Durante a nova operação do caso Master feita desta quarta-feira (14), a Polícia Federal apreendeu R$ 645 mil em espécie e 23 veículos avaliados em R$ 16 milhões.
Os agentes ainda recolheram 39 celulares, 31 computadores e 30 armas. Os dados são de um balanço da PF sobre a segunda fase da Compliance Zero, que envolveu novos endereços do dono do Banco Master, Daniel Vorcaro.
A ação teve 42 mandados de busca e apreensão em endereços ligados a Vorcaro, parentes dele e donos de empresas, além de sequestrar e bloquear bens no valor de R$ 5,7 bilhões.
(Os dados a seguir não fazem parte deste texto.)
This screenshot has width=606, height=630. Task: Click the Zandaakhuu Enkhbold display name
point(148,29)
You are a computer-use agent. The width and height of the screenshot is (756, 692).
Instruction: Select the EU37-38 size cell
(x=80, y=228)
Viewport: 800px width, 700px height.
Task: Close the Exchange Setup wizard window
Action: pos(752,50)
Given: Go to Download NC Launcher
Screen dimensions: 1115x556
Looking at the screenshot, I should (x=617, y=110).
O ministro Dias Toffoli, do STF (Supremo Tribunal Federal), determinou que o material apreendido seja encaminhado à PGR (Procuradoria-Geral da República), reconsiderando decisão anterior.
Desta forma, o relator acolheu pedido do procurador-geral, Paulo Gonet. Antes, Toffoli havia definido a guarda do material na corte.
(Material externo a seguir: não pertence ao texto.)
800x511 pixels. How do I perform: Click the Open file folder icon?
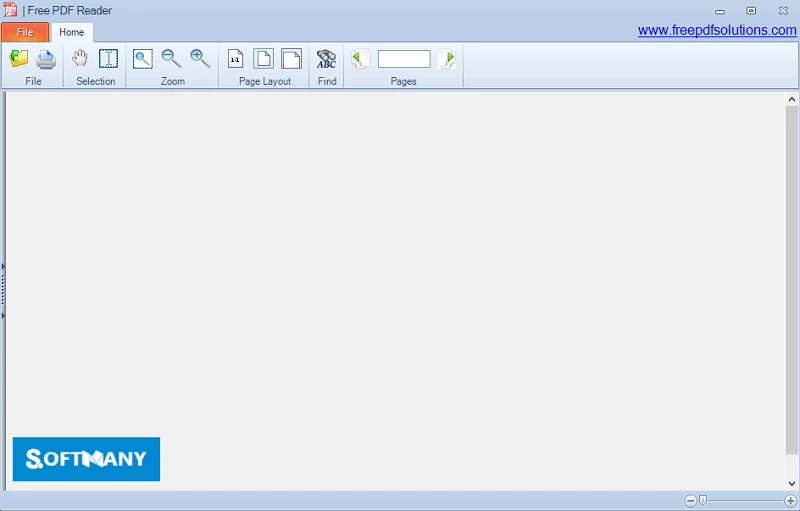(19, 59)
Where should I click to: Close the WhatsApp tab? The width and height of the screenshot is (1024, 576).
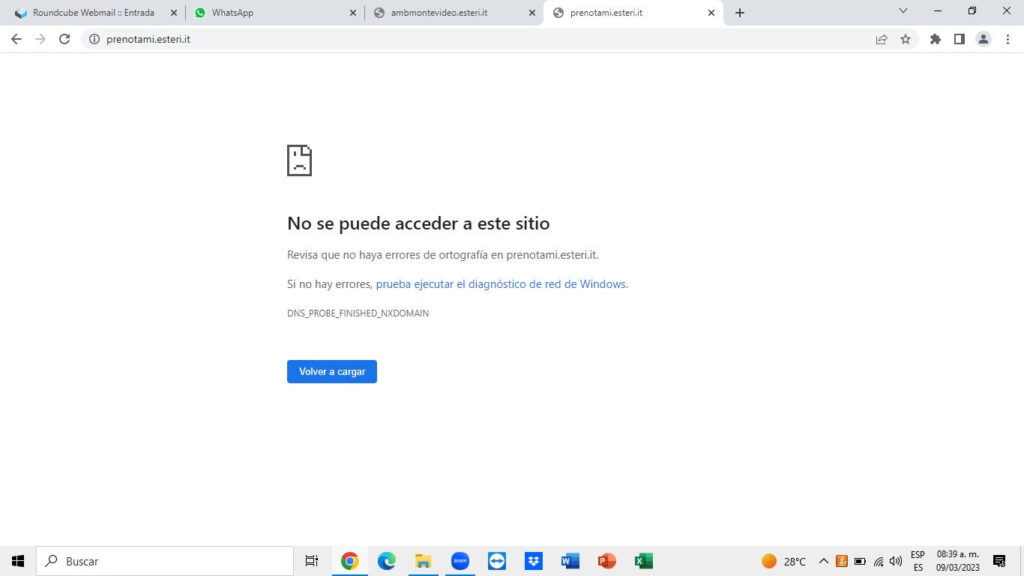click(352, 13)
A nova fase da operação mirou pessoas supostamente envolvidas em fraudes do banco Master por meio do uso de fundos de investimento.
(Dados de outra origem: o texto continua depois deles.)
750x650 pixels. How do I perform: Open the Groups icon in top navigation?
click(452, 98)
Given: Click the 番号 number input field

Esses fundos participavam de um esquema bilionário de ciranda financeira para desvio de recursos e compra de ativos podres, como as chamadas cártulas, certificados de ações do extinto Besc (Banco do Estado de Santa Catarina).
O esquema começava com empréstimos feitos pelo Master a empresas. Essas companhias aplicavam em fundos da gestora Reag, que tinha até recentemente como presidente e sócio-fundador João Carlos Mansur, um dos alvos da operação da PF nesta quarta.